The European project is decisively inclined toward liberalism and progressive values – lessons that its academic, business and strategy elites have taken from the two world wars that Europe sparked last century. However some may mock the EU for bureaucracy and overregulation, it does stand for the Enlightenment values that Trump disdains: liberal democracy, the primacy of science and rational discourse, human rights and rule of law.

So on a geostrategic level, Trump and his fellow travelers both disdain Europe’s fealty to liberal values and want to weaken it for reasons of empire. Like Putin, Trump prefer the EU weakened, broken into a collection of small, competing nations rather than a powerful bloc that rivals the U.S. and far outstrips Russia in population and economic strength.
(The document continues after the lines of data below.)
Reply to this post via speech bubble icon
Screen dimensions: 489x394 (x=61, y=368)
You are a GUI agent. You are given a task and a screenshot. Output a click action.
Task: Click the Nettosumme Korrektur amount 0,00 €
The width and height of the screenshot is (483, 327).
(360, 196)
If the EU fractures, Russia suddenly becomes larger than any of its individual nations, shifting the global balance in Putin’s favor.

That is why Trump-aligned forces are working overtime to empower Euroskeptics across the continent, from France’s Marine Le Pen to Georgescu. Brexit, they hope, is just the start.

The facts are undeniable: Trump, Vance, their whisperer Steve Bannon and their trumpet Tucker Carlson all idolize Orban, the EU’s most persistent internal saboteur and ally of Putin. They would dearly love to see Romania led by Georgescu – who is expected to undermine not only the EU but NATO, especially as alliance member Romania is a key conduit for Ukraine aid.

This may be more than a shocking preference for Putin and his ways. Trump’s emerging foreign policy vision, much like Putin’s and in accord with his own cynical utilitarianism, envisions a world of spheres of influence, where America, Russia, and China carve up global power at the expense of Europe. The next victim could very well be Taiwan; if China seizes it, expect Trump to sell it out in exchange for a deal with Beijing on access to the island’s semiconductor industry.

Although widely telegraphed, as was much of Trump’s agenda, this betrayal is shocking for Europeans: For nearly 80 years, the US saw European unity as essential for global stability, security, and prosperity. That pillar of U.S. foreign policy is being demolished in real-time. The message the Europeans are perceiving is chilling. The same Romanians who, when I covered the country as an AP correspondent three decades ago, viewed America as a beacon of freedom, now see it as something much closer to an enemy, or at least the ally of their main enemy.

In the short term, the Europeans will seek to diminish their dependence on Washington and will invest more in defense and technology, and these are good things.

In the longer term, this outrage may and should affect US politics. The Republican Party, which was once the party of Reagan, NATO, and robust global American leadership, is now engaged in a systematic effort to undermine the very alliances that ensured peace and stability.

While this has support in the MAGA base, most Americans didn’t vote for it. Traditional conservatives who are now a GOP minority believe in a strong, unified Europe as a strategic partner, not in global dictatorship. Trump accuses Zelensky of risking World War III by pushing back on Putin’s naked aggression; that’s truer of a White House that’s abandoning its allies. If MAGA has resilience beyond Trump, Americans must rethink their two-party idea, and create a centrist one. The MAGA-led GOP is neither willing or able to lead the free world.